Looking embarrassed, Applejack glanced away. “Movies, really. Stories. Glamour. I wanted to be a big pony in a big world.”

“A starry-eyed filly dreaming of making it big?” Shady asked, giggling.

“Laugh it up, cat-eyes,” Applejack muttered, hiding her eyes under her hat. It couldn’t hide her rosy blush, though, nor the way she scrunched her face up.

“I don’t think there’s anything wrong with that! Heck, that’s why I came here from Canterlot. Of course, I didn’t have connections like you did—I thought I could break in somehow.”

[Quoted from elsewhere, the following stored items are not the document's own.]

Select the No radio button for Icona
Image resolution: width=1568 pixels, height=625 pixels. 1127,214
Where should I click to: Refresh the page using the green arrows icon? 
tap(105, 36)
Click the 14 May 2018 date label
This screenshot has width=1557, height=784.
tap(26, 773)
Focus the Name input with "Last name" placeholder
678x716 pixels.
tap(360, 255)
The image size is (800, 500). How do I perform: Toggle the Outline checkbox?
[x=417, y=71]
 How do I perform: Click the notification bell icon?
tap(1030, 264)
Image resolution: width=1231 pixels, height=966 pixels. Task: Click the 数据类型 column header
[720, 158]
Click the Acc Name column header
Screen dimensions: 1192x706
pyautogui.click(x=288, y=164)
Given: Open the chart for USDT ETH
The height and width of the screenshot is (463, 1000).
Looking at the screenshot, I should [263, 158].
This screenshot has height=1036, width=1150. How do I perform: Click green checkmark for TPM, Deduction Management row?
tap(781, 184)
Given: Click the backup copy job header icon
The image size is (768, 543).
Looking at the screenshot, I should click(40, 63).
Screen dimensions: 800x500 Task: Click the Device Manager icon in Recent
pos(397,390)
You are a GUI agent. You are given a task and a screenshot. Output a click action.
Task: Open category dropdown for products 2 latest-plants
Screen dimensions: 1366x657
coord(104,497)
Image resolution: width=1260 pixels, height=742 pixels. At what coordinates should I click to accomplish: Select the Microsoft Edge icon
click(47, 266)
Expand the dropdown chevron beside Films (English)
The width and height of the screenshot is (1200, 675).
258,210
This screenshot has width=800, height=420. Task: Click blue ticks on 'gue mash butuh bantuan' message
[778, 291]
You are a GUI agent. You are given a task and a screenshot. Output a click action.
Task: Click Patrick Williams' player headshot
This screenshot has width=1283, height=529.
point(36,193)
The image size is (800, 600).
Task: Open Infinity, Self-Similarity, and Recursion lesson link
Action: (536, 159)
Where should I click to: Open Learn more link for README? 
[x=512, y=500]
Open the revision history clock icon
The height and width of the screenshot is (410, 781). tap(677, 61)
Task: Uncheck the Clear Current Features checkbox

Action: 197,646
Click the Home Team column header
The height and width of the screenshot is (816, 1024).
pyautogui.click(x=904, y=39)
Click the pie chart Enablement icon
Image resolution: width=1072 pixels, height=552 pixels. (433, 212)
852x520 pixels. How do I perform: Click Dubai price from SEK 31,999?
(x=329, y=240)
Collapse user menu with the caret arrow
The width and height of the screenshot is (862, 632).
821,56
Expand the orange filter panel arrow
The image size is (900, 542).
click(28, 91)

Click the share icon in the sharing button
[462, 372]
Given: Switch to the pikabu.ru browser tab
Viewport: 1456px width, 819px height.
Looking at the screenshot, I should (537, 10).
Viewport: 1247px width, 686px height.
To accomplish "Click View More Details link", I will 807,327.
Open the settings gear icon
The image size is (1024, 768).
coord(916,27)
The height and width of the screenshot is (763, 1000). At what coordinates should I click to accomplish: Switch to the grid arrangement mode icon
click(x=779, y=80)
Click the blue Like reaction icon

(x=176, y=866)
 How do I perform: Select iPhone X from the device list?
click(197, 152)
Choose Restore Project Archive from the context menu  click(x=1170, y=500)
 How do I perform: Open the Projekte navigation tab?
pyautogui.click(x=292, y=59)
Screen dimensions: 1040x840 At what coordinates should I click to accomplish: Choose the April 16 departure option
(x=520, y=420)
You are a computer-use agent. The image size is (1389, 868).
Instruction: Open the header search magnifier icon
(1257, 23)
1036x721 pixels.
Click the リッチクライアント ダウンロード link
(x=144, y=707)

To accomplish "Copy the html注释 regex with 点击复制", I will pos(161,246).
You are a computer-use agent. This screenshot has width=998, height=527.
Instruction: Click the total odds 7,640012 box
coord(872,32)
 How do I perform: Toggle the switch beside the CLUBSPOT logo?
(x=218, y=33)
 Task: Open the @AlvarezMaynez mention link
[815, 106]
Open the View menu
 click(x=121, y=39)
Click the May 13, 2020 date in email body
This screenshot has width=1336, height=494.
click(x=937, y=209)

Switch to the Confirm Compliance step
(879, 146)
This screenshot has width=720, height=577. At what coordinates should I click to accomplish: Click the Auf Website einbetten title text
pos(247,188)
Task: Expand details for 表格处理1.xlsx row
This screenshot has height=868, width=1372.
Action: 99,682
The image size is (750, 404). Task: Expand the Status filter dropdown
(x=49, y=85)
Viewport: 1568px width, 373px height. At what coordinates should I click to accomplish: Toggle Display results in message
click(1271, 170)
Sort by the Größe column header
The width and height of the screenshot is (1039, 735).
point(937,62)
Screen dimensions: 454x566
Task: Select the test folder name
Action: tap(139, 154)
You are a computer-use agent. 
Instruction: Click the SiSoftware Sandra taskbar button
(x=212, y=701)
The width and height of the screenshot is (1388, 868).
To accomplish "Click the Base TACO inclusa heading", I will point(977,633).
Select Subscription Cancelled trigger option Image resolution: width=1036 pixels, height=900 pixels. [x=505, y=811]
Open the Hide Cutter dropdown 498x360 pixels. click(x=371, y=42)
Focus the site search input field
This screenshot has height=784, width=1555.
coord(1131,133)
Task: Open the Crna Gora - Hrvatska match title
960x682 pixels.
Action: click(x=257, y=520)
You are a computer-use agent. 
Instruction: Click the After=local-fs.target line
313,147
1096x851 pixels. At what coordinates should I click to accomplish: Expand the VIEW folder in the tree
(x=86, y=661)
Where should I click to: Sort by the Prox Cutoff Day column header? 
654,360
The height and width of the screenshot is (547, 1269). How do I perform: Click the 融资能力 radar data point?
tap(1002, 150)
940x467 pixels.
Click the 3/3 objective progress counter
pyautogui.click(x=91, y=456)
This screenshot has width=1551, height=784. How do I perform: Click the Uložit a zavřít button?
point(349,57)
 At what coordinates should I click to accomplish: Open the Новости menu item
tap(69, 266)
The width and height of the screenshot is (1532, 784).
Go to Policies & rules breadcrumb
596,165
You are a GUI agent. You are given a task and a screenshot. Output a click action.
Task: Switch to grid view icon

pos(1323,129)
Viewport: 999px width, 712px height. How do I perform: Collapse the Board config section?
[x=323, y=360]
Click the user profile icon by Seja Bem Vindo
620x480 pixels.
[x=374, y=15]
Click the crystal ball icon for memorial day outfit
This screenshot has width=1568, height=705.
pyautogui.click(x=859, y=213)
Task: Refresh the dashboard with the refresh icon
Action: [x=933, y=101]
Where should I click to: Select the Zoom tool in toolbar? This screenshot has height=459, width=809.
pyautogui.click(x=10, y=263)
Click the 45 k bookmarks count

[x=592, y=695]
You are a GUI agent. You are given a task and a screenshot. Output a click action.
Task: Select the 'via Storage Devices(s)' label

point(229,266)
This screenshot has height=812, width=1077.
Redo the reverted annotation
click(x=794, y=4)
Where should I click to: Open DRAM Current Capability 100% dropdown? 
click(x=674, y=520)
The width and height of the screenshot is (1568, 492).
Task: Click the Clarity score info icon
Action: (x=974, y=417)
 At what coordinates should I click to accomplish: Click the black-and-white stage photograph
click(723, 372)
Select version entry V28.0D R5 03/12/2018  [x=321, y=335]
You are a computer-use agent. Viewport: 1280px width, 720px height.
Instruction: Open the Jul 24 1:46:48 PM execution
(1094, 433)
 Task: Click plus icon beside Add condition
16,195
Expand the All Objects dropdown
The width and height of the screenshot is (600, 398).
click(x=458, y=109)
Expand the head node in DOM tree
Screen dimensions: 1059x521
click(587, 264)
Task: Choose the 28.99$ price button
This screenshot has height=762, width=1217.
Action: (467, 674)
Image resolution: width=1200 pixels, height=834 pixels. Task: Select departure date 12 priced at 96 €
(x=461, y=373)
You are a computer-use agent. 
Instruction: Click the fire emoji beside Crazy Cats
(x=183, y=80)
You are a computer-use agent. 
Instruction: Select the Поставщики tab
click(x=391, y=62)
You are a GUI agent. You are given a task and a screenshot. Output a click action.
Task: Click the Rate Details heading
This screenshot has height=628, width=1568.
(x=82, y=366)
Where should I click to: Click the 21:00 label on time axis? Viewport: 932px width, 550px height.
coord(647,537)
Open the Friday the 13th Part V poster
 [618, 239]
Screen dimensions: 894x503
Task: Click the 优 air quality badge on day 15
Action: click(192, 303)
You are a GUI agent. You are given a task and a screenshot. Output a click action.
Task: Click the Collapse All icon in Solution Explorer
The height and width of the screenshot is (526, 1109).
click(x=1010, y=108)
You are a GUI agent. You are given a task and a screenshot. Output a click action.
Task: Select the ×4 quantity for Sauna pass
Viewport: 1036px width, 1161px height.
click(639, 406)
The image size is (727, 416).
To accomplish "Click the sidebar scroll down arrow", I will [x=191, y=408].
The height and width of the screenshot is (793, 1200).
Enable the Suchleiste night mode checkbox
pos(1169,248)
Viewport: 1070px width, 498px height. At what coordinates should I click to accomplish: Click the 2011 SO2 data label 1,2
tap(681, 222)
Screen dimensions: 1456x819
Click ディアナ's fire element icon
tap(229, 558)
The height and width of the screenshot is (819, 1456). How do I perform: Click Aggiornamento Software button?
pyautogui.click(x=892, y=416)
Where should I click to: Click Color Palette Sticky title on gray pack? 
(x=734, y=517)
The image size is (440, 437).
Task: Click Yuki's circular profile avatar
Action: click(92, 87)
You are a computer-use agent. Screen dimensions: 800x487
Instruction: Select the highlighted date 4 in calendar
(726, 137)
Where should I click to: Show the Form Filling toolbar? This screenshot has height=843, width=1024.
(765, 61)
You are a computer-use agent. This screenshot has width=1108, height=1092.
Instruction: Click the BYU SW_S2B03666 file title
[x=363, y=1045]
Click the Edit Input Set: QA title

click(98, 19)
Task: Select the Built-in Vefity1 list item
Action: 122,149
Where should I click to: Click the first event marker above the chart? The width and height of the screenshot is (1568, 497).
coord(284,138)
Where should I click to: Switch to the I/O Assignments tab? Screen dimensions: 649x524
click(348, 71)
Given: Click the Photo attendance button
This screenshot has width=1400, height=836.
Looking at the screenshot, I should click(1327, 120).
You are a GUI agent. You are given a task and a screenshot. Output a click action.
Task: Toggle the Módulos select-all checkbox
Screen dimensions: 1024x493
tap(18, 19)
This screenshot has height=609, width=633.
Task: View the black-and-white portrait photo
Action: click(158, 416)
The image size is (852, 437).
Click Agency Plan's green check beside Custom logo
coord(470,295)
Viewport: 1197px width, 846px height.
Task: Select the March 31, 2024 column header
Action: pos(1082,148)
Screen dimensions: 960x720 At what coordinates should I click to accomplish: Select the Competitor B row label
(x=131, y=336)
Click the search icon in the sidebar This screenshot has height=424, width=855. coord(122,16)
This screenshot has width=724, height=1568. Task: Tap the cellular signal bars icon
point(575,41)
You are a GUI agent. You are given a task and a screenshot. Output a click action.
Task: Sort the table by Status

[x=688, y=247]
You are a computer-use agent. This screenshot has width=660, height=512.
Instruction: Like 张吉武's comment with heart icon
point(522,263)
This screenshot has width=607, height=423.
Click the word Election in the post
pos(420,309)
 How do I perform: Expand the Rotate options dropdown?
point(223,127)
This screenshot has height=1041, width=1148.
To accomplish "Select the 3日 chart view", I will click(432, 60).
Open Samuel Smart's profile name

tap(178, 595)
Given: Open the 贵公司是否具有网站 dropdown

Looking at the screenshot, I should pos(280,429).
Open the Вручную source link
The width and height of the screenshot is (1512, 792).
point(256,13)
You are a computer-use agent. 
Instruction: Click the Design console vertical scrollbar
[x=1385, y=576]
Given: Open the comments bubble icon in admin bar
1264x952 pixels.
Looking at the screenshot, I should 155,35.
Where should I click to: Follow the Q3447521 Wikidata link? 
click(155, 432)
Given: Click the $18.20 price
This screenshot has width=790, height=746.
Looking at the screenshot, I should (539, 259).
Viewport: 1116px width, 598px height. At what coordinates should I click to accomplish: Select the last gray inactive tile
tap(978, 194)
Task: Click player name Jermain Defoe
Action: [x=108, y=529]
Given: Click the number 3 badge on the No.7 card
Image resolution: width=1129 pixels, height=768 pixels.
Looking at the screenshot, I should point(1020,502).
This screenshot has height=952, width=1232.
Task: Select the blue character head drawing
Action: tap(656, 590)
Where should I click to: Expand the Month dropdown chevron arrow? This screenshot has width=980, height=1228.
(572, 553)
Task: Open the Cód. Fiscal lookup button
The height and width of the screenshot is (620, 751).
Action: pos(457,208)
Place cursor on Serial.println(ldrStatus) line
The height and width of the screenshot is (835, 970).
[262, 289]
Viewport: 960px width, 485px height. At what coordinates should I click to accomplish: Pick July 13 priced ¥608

“Guess that didn’t work out too well?”

Blossom cocked her head. “Well, yes and no. On the one hand, I was one of the only thestrals auditioning, so I got parts all right. Plays, a couple short movies. Problem was that they were all, you know, typecast sorts of roles. Casting directors didn’t really see me as leading lady potential, if you get my drift.”

“Anypony who doesn’t see you and my uncle together would, maybe,” Applejack said, snorting. Still, she looked intrigued. “Is that how you met him?”

“Pretty much. I was upset because I was cast as yet another two-bit villain. My friend took me down here, actually, to cheer me up. She was trying to point out that if the director and the audience liked me, that if I made a good impression, I might be able to break into better roles. More villain roles, of course, but once you have a little leverage in the business you can push people around a bit, yourself.”

“So, what, you met in a bar down here?”

“Again, getting ahead of yourself,” Blossom chided, waggling a hoof at her with a grin. “Actually, he was working janitor. You know, to help pay for the schooling, one of about a dozen jobs, after his wife died.”

“And he swept you off your feet?” Applejack asked, grinning.

Blossom socked her one for that pun. “Totally didn’t notice him, actually! It sounds like a play, when I talk about it now, come to think of it: out-of-his-league actress, the earnest part-timer. I swear I had a bit role in a movie like that, once. Anyway, he basically made a nuisance of himself. Telling me I was the prettiest actress he’d ever seen and that, not only should I be the leading lady in a play, but he’d come see every one of my showings.”

“Ah, I get it. Naturally, y’told him he was a punk and to get lost.”

“Of course! He’s five years older than me, had a corny accent, and looked like he’d just blown in off the street,” Shady said, and then grinned wider. “But here we are talking about me when I asked you all about your past. You can hear me gushing about how Barry and I bagged each other later.”

“Now that’s just no fair,” Applejack protested, stamping a hoof. “I was gettin’ into the story!”

“Tough beans, sister. Call it incentive for you to make up for your end of it!”

“Fine, fine,” Applejack grumbled, putting her hat back on. For all that she made it sound like it was a great imposition, though, Shady Blossom could see that sharing her story had allowed her niece room to breathe. Doubtless, it had also helped her feel closer to Blossom, which was important, given how little they knew about one another.

If there was one thing that Applejack couldn’t resist, it was family, after all.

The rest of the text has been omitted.